Slept on the counter again. Mom covered me in an apron.
I am now trying to reassure her that she doesn't have a wide-set vagina. So thanks, for whatever you said.
I have pictures of you scratching against the sliding glass door on your knees screaming how you felt like a lamb.
you were trying to control your nosebleed while having someone hold your four loko while you drank it through a straw. all at the same time. that is commitment.
After this weekend, it looks come this holiday season I'll be walking in a winter abortionland.
We were having sex and his high flatmates stood outside his room playing the guitar and singing Somebody to Love by Justin Beiber.

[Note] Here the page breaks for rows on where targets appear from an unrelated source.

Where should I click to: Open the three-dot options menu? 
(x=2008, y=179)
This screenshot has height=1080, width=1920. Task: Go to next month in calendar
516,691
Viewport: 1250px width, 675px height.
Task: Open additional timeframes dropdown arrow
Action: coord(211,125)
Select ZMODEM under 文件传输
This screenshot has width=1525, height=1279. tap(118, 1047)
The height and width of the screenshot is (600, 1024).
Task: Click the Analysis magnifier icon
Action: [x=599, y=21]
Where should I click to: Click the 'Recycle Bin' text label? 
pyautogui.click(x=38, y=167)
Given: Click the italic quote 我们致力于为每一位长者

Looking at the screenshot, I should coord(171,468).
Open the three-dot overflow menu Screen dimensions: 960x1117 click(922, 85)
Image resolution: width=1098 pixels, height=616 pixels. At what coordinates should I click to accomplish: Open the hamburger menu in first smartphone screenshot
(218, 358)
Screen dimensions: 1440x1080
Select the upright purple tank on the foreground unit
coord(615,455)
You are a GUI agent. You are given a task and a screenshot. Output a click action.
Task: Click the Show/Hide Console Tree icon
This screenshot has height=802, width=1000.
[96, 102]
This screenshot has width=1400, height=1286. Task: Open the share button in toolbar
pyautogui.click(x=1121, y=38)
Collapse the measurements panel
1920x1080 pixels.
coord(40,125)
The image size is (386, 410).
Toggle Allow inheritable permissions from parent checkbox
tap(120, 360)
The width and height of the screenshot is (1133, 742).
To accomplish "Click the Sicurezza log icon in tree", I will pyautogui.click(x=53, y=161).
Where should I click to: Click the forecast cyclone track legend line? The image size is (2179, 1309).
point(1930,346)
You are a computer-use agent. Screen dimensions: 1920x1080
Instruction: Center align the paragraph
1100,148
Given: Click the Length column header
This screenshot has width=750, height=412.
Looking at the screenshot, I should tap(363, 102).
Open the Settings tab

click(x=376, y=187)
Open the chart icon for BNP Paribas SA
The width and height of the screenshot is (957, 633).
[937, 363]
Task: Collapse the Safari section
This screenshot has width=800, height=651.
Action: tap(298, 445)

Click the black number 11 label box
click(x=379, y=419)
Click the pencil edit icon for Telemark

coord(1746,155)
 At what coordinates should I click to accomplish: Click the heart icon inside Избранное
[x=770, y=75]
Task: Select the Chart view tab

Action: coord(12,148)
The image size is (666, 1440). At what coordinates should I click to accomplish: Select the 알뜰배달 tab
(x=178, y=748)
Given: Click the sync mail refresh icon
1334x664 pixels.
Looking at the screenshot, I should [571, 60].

Weirdest night ever.
How do I discreetly dispose of sex toy packaging that is recyclable? What to do...what to do?
I am drunk please bring Taco Bell and sex
Never mind I found pizza just bring sex
I am pretty sure we beat baby seals over the head in a past life. That is why we are being punished.
Our motto for the night: BLACK OUT OR BACK OUT.
That's our motto every night.
i just want things to go smoothly
oh they won't lmao
I had no plans to sleep with him, but he had to stay because of the snow. I always say, don't look a gift storm in the mouth.
We were driving past a farm when he screamed at me to stop the car, then he jumped out and tried to ride a cow.